Amid the chaos and the carnage elsewhere, the top half of the men's draw is the only element that has shown some respect for the form-book. By the end of manic Monday, the four seeds due to reach the quarter-final had all done so.
Novak Djokovic led the way, without for once being at his supreme best as he defeated Tommy Haas 6-1 6-4 7-6. A first set lasting only 25 minutes was misleading in that Haas, who according to his countryman Boris Becker is playing the best tennis of his career at 35, had his chances. He became the first man to break the No 1 seed this tournament, doing so twice, but had to be content with that as well as a brave third set in which he saved a match point but made a couple of tired errors in the tie-break.
As the match grew more competitive there were some outstanding rallies, one of which ran to 37 strokes. "He's a grass court specialist so I'm really glad to have come through in three," Djokovic said. He will now play Tomas Berdych, the seventh seed, who beat him in the 2010 semi-final here.
The Czech ended Bernard Tomic's fine run by 6-7 7-6 6-4 6-4 in a match that took a while to catch fire. With Tomic's supporters' club, the Fanatix, having failed to get show court tickets, there was a distinct lack of atmosphere on Court One. For two sets the serve dominated and each man won a tie-break until the match went haywire with three breaks in five games, Berdych taking two of them and then the set. The fourth set also finished 6-4 in his favour, so the one remaining Australian in either draw is out.
One of the mysteries of tennis is how a player can find a match so difficult for an hour or more and then suddenly run away with it.
David Ferrer, the fourth seed, has become an expert in the genre over the past few days, twice struggling and then reducing opponents to gibbering wrecks.
The Spaniard had dropped at least one set in all three previous matches and on Saturday was 2-1 down to the Ukrainian Alexandr Dolgopolov before coming through the last two sets 6-1 6-2. Yesterday he was at it again, dropping the first set against Ivan Dodig of Croatia on a tie-break, drawing level on another one and then racing through the gears 6-1 6-1.
Not that he seemed to know the secret, unless it was all a matter of confidence. "When I won the second set, the third and the fourth, I receive better, I play more confident with my game," he said. "And of course him take down"; presumably meaning lost belief.
Ferrer had caused a certain amount of consternation by not turning up on the far-flung Court Two until almost ten minutes after the scheduled start-time of 11.30, which he insisted was nothing to do with needing treatment. Unlike many at this tournament he has not been making an excuse of injuries, despite the odd problem with his ankle and toe.
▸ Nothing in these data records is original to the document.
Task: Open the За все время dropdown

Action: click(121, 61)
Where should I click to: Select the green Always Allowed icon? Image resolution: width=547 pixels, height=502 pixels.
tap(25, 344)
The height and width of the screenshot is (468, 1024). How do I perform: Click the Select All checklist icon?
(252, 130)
In the early games he regularly held break points without being able to capitalise and should never have been taken to a tie-break. He then went 0-3 down and never recovered, netting a backhand to concede the set in just under an hour. The second set tie-break went his way and from then on it was all downhill, dominating the next two sets while conceding only two games.
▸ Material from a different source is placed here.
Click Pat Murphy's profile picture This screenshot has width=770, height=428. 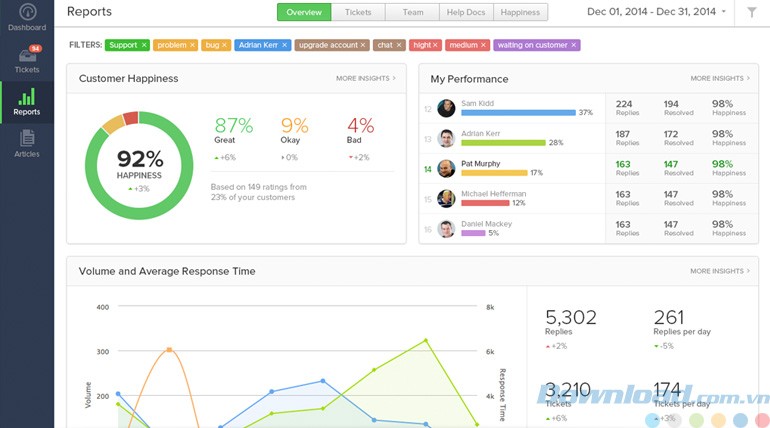(x=446, y=169)
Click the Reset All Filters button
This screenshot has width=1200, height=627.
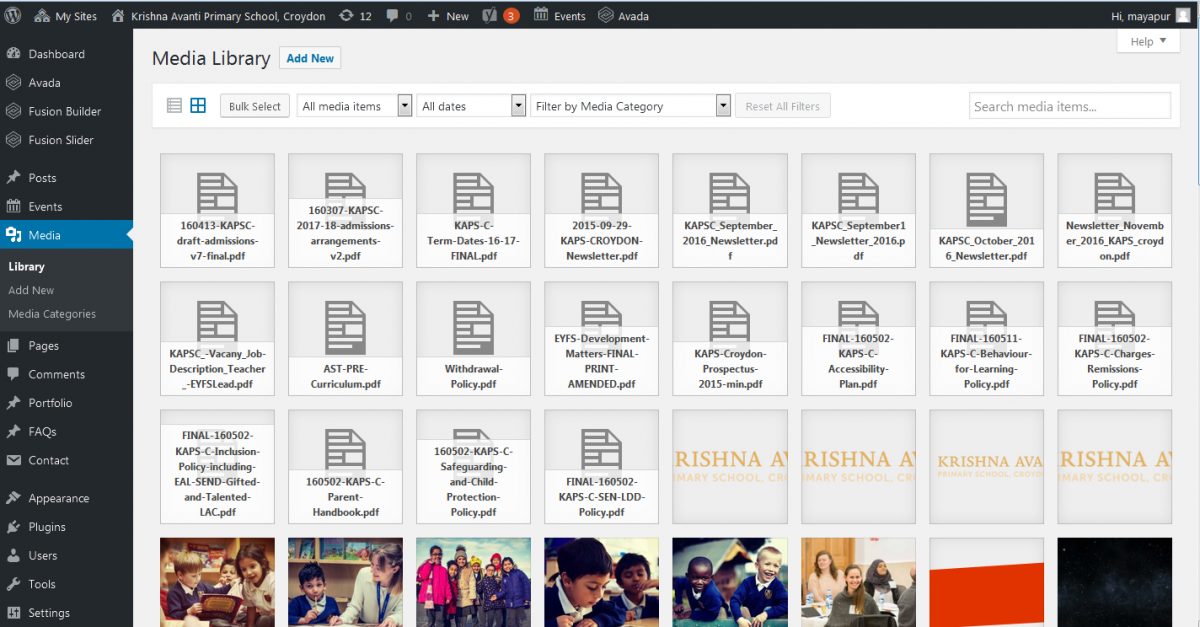coord(785,105)
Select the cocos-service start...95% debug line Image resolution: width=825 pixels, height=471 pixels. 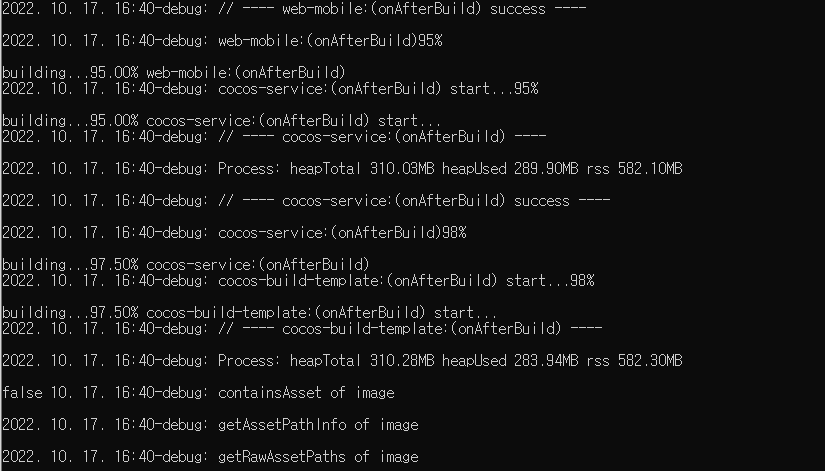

Dodig had reached new heights by playing in a fourth round of a Grand Slam, albeit with the benefit of two retirements by opponents, Philipp Kohlschriber and Igor Sijsling.
Ranked 49 in the world, he can look back with satisfaction, while Ferrer prepares for a quarter-final against the eighth seed, Juan del Potro, of whom he said: "He's a very great player. It's going to be difficult, and in grass court I think is more difficult. He play better than me in grass court."
Ferrer did, however, beat the Argentine in straight sets last year before losing to Andy Murray in the quarter-final, when three of the four sets went to tie-breaks.
Del Potro saw off Italy's Andreas Seppi, the 23rd seed and a five-set specialist who never looked like going that far this time. Three sets and saving three match points in the last of them was the best he could manage in going down 6-4 7-6 6-3. Thus Del Potro, the 2009 US Open champion, makes the last eight without having dropped a set. It is the first time he has done so in this tournament, although he was bronze medallist in the London Olympics here, beating Novak Djokovic.
"All players feel nerves towards the end of the match and he made fantastic winners but I played really well to win the last two points," he said. "I'm so happy to be in the quarters for the first time at Wimbledon. I'm improving on grass and I like it a lot."
His assessment of Ferrer, who leads him 6-2 on head-to-heads, was: "He's playing fantastic this season and I think he's the favourite but I like to play this on grass if my knee is okay. It's really painful but I'm having ice all the time."